(Records drawn from a dataset)
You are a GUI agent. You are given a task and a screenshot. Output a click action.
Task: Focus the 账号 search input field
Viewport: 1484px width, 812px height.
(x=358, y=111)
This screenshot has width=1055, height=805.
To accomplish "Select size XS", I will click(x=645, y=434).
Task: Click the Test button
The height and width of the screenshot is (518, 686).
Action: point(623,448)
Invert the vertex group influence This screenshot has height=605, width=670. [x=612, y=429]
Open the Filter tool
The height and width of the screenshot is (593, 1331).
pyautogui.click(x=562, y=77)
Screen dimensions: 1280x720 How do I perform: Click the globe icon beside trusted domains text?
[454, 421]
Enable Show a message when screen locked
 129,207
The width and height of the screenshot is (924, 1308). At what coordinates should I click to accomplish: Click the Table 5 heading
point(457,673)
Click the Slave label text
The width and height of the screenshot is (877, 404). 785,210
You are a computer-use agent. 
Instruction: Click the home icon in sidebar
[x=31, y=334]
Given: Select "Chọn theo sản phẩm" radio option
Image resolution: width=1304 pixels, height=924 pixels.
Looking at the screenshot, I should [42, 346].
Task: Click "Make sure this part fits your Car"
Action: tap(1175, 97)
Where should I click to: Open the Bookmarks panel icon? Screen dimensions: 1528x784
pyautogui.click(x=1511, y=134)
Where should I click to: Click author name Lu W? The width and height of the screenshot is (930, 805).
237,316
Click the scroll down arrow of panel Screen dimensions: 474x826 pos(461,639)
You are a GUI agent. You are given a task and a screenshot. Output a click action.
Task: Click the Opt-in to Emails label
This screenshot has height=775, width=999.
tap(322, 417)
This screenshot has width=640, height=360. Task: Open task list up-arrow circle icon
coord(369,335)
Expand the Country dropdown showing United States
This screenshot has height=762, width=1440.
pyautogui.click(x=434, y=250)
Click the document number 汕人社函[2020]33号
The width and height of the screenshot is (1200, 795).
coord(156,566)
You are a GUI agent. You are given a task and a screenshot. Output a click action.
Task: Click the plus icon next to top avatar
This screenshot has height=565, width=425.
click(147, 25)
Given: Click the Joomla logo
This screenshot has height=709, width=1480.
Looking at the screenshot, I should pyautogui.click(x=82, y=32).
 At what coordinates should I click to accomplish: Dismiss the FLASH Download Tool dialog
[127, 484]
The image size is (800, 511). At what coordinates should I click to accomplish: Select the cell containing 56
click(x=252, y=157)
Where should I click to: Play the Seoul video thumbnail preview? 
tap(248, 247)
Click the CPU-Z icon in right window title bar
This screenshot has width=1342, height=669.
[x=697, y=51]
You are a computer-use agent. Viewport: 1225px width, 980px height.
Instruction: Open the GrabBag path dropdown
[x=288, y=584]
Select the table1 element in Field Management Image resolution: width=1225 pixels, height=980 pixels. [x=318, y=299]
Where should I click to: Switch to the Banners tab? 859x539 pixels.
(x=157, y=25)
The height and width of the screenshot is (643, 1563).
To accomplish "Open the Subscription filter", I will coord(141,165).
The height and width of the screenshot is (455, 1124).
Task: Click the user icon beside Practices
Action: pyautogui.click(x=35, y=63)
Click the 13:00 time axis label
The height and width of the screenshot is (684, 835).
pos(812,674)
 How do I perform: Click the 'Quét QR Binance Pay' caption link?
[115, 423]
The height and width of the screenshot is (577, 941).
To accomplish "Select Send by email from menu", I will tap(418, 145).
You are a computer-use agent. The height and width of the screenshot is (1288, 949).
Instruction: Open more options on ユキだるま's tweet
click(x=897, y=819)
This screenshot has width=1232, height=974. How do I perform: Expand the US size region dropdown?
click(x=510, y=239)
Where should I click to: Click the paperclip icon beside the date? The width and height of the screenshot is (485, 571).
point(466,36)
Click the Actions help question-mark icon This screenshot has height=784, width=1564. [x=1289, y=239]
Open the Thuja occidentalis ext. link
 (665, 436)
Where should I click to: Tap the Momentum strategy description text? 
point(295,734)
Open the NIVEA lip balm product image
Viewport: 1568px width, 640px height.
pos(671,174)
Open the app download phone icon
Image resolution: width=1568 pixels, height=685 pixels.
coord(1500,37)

- _WHAT YOU HAVE TO DO_
In full and word for word, write out the data above.

- _WRITTEN SOLUTION_
You are a GUI agent. You are given a task and a screenshot. Output a click action.
Task: Focus the 账号 search input field
Viewport: 1484px width, 812px height.
(x=358, y=111)
This screenshot has width=1055, height=805.
To accomplish "Select size XS", I will click(x=645, y=434).
Task: Click the Test button
The height and width of the screenshot is (518, 686).
Action: point(623,448)
Invert the vertex group influence This screenshot has height=605, width=670. [x=612, y=429]
Open the Filter tool
The height and width of the screenshot is (593, 1331).
pyautogui.click(x=562, y=77)
Screen dimensions: 1280x720 How do I perform: Click the globe icon beside trusted domains text?
[454, 421]
Enable Show a message when screen locked
 129,207
The width and height of the screenshot is (924, 1308). At what coordinates should I click to accomplish: Click the Table 5 heading
point(457,673)
Click the Slave label text
The width and height of the screenshot is (877, 404). 785,210
You are a computer-use agent. 
Instruction: Click the home icon in sidebar
[x=31, y=334]
Given: Select "Chọn theo sản phẩm" radio option
Image resolution: width=1304 pixels, height=924 pixels.
Looking at the screenshot, I should [42, 346].
Task: Click "Make sure this part fits your Car"
Action: tap(1175, 97)
Where should I click to: Open the Bookmarks panel icon? Screen dimensions: 1528x784
pyautogui.click(x=1511, y=134)
Where should I click to: Click author name Lu W? The width and height of the screenshot is (930, 805).
237,316
Click the scroll down arrow of panel Screen dimensions: 474x826 pos(461,639)
You are a GUI agent. You are given a task and a screenshot. Output a click action.
Task: Click the Opt-in to Emails label
This screenshot has height=775, width=999.
tap(322, 417)
This screenshot has width=640, height=360. Task: Open task list up-arrow circle icon
coord(369,335)
Expand the Country dropdown showing United States
This screenshot has height=762, width=1440.
pyautogui.click(x=434, y=250)
Click the document number 汕人社函[2020]33号
The width and height of the screenshot is (1200, 795).
coord(156,566)
You are a GUI agent. You are given a task and a screenshot. Output a click action.
Task: Click the plus icon next to top avatar
This screenshot has height=565, width=425.
click(147, 25)
Given: Click the Joomla logo
This screenshot has height=709, width=1480.
Looking at the screenshot, I should pyautogui.click(x=82, y=32).
 At what coordinates should I click to accomplish: Dismiss the FLASH Download Tool dialog
[127, 484]
The image size is (800, 511). At what coordinates should I click to accomplish: Select the cell containing 56
click(x=252, y=157)
Where should I click to: Play the Seoul video thumbnail preview? 
tap(248, 247)
Click the CPU-Z icon in right window title bar
This screenshot has width=1342, height=669.
[x=697, y=51]
You are a computer-use agent. Viewport: 1225px width, 980px height.
Instruction: Open the GrabBag path dropdown
[x=288, y=584]
Select the table1 element in Field Management Image resolution: width=1225 pixels, height=980 pixels. [x=318, y=299]
Where should I click to: Switch to the Banners tab? 859x539 pixels.
(x=157, y=25)
The height and width of the screenshot is (643, 1563).
To accomplish "Open the Subscription filter", I will coord(141,165).
The height and width of the screenshot is (455, 1124).
Task: Click the user icon beside Practices
Action: pyautogui.click(x=35, y=63)
Click the 13:00 time axis label
The height and width of the screenshot is (684, 835).
pos(812,674)
 How do I perform: Click the 'Quét QR Binance Pay' caption link?
[115, 423]
The height and width of the screenshot is (577, 941).
To accomplish "Select Send by email from menu", I will tap(418, 145).
You are a computer-use agent. The height and width of the screenshot is (1288, 949).
Instruction: Open more options on ユキだるま's tweet
click(x=897, y=819)
This screenshot has width=1232, height=974. How do I perform: Expand the US size region dropdown?
click(x=510, y=239)
Where should I click to: Click the paperclip icon beside the date? The width and height of the screenshot is (485, 571).
point(466,36)
Click the Actions help question-mark icon This screenshot has height=784, width=1564. [x=1289, y=239]
Open the Thuja occidentalis ext. link
 (665, 436)
Where should I click to: Tap the Momentum strategy description text? 
point(295,734)
Open the NIVEA lip balm product image
Viewport: 1568px width, 640px height.
pos(671,174)
Open the app download phone icon
Image resolution: width=1568 pixels, height=685 pixels.
coord(1500,37)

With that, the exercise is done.